-- begin ENTRIES SHOWN --
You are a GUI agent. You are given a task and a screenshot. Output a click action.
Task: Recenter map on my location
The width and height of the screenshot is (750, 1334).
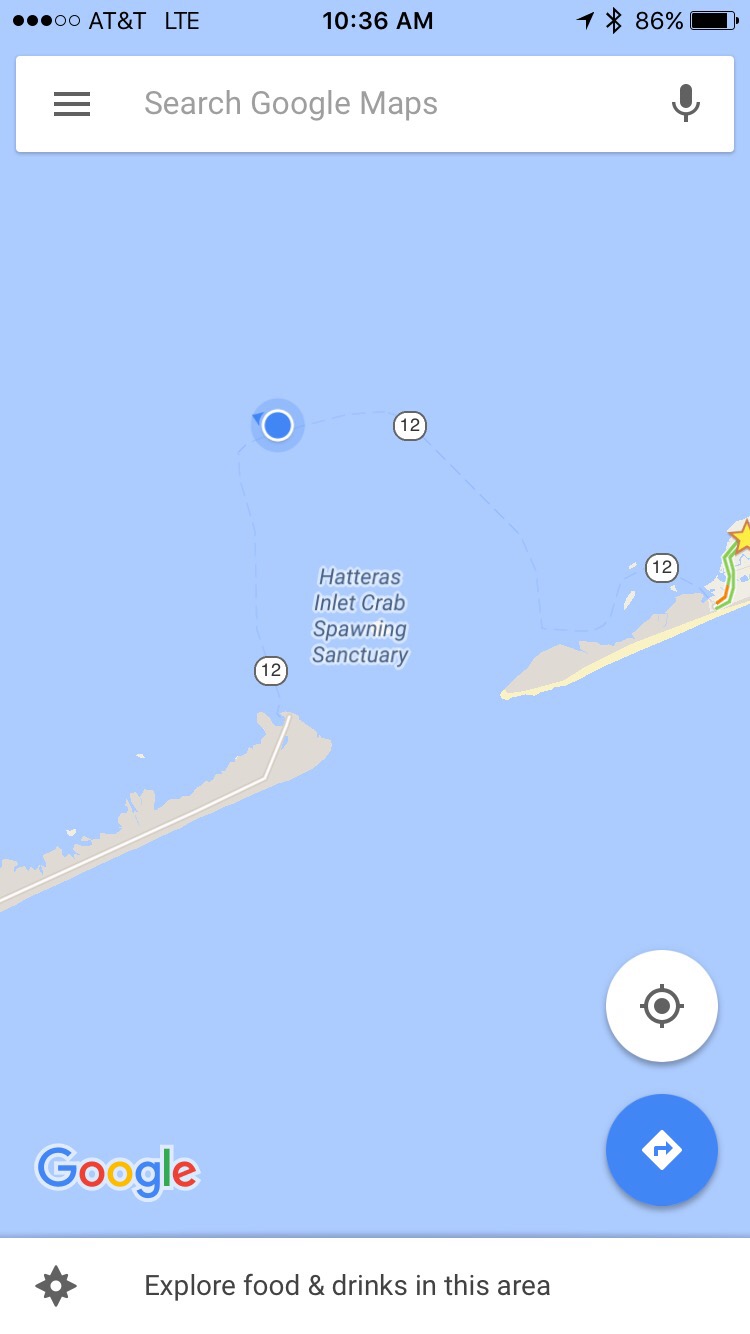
-- end ENTRIES SHOWN --
-- begin ENTRIES SHOWN --
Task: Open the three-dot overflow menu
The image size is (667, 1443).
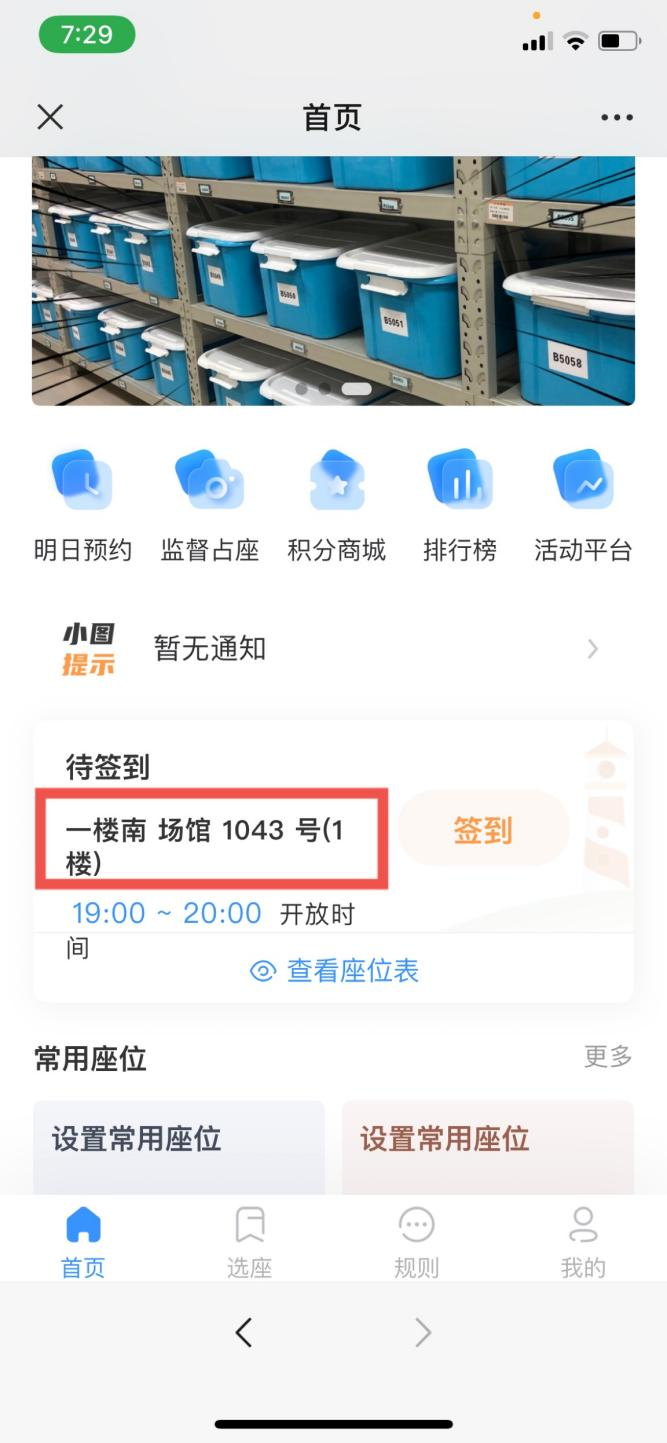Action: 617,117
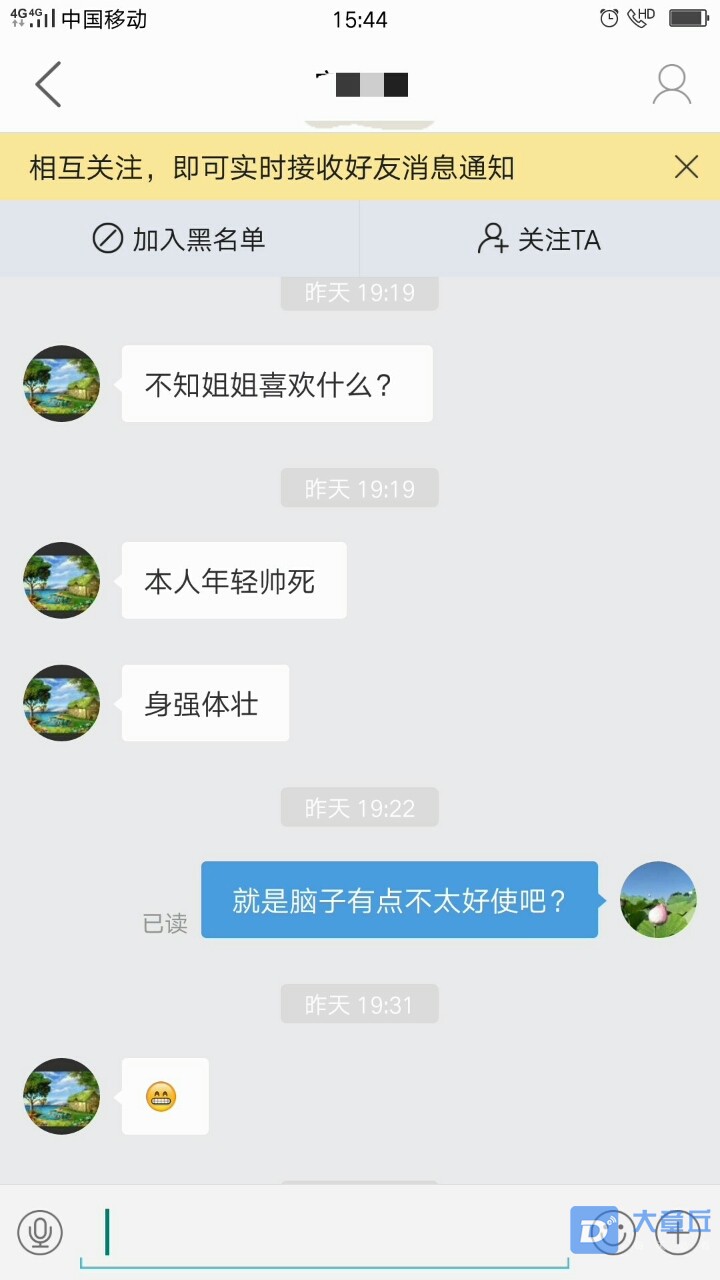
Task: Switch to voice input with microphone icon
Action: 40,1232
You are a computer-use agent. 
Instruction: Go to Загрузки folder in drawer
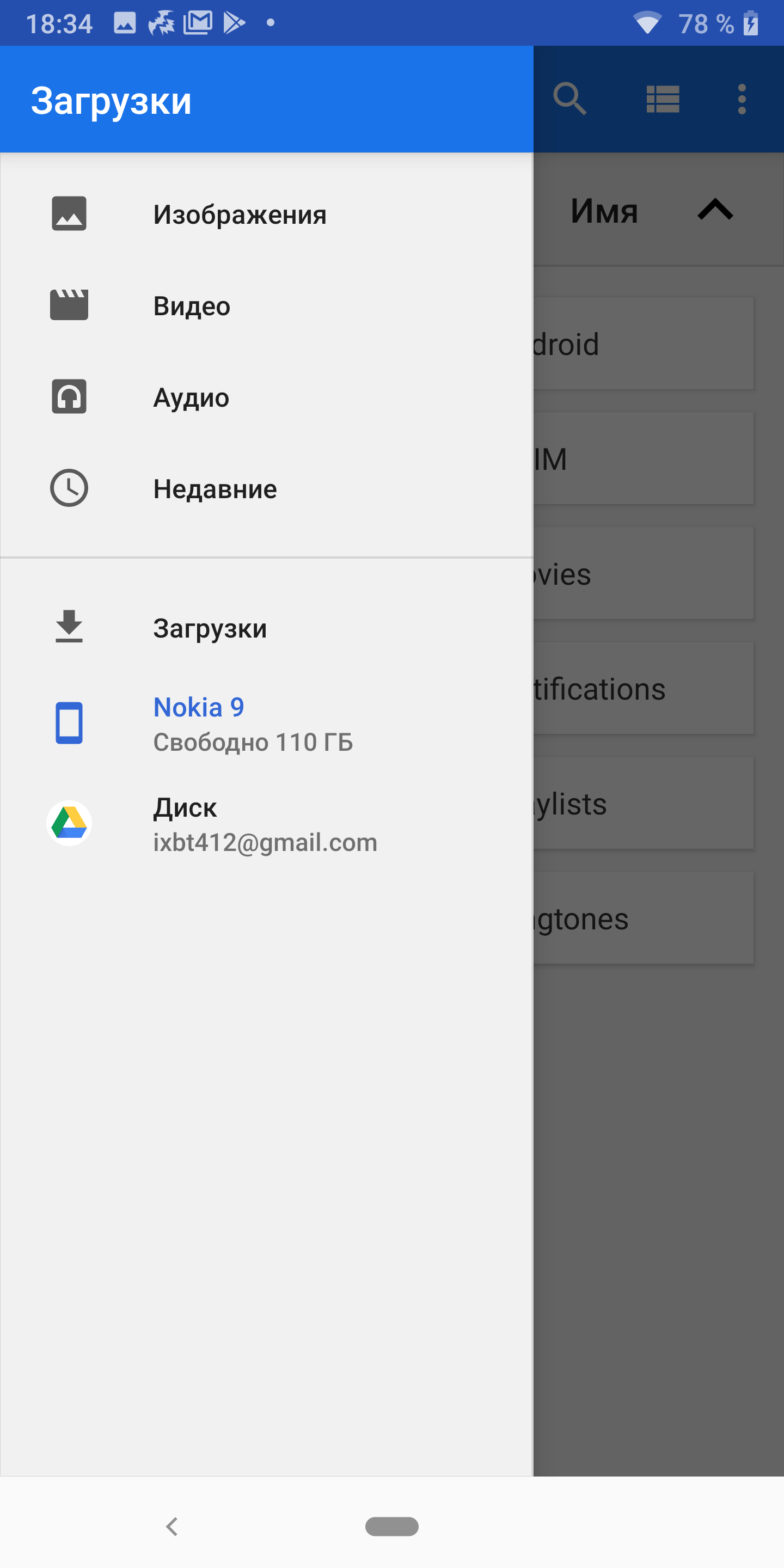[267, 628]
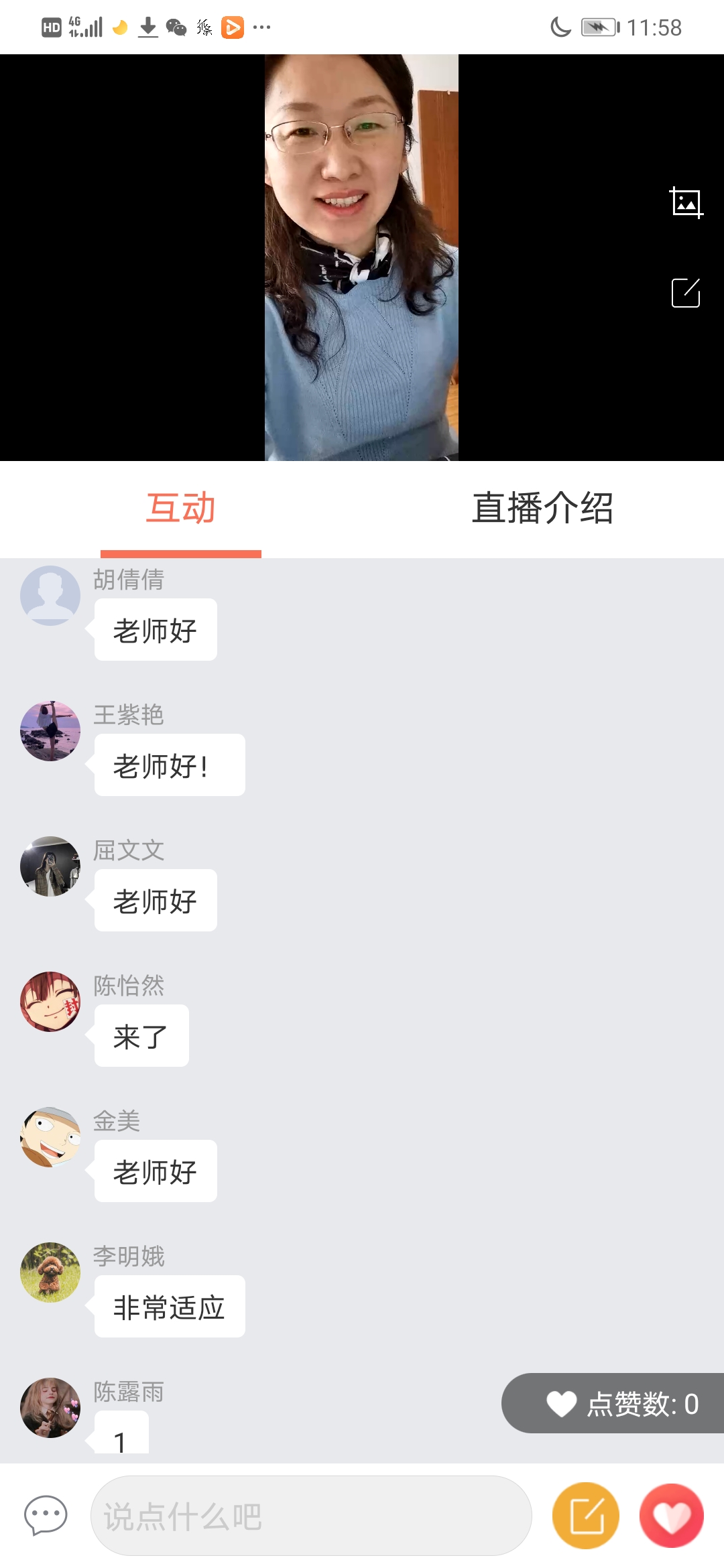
-- end ENTRIES SHOWN --
### [TASK GOAL]
Rewrite the lines starting with the one containing "You are a GUI" and going on through the one containing "The width and", putting "screen capture" wherever "screenshot" appears and leaving everything else as it is.

### [EXERCISE ANSWER]
You are a GUI agent. You are given a task and a screen capture. Output a click action.
Task: Recenter map on my location
The width and height of the screen capture is (750, 1334).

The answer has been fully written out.